Aktualizacja strony została wstrzymana

Żydowski milioner kupił globus należący do Adolfa Hitlera

Żydowski milioner z San Francisco wywołał emocje u niektórych swoich etniczno-religijnych braci, gdy wyszło na jaw, że na jednej z aukcji kupił on za sto tysięcy dolarów globus będący własnością Adolfa Hitlera.

„Jest wokół tego wiele emocji” – wyjaśniał w telewizji rzecznik Boba Pritikin – „ale to jest jedna z takich rzeczy honorowanych jako część historii”.

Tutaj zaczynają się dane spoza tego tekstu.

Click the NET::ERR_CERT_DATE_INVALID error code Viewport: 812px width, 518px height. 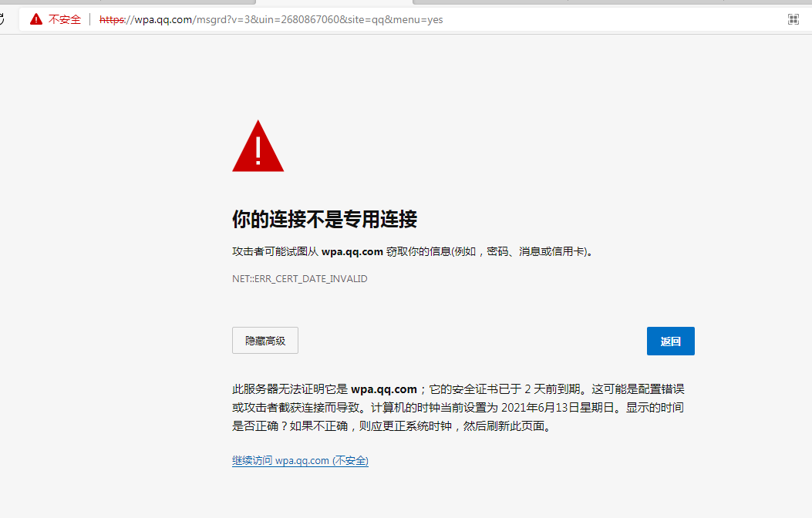pyautogui.click(x=300, y=279)
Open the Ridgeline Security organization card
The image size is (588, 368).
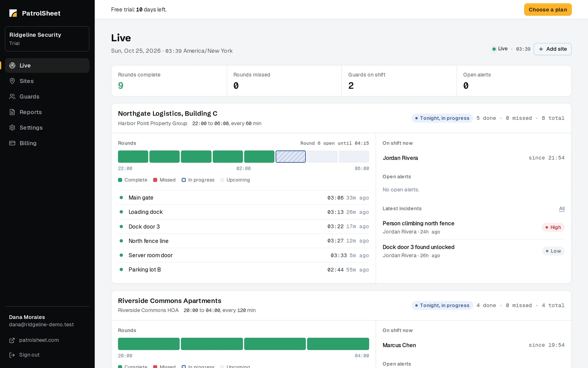(x=47, y=39)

Globus sprzedany został przez 91-letniego Amerykanina, Johna Barsamian, który jak oficer amerykański w Niemczech podczas II Wojny Światowej, zabrał globus z rezydencji Hitlera. Barsamian twierdzi, że dostał pozwolenie na zabranie globusa do swojego domu w Kalifornii, w którym przechowywał go w piwnicy przez 60 lat .

Sprzedawca chce przekazać część pieniędzy na cele dobroczynne, a z reszty opłacić rachunki.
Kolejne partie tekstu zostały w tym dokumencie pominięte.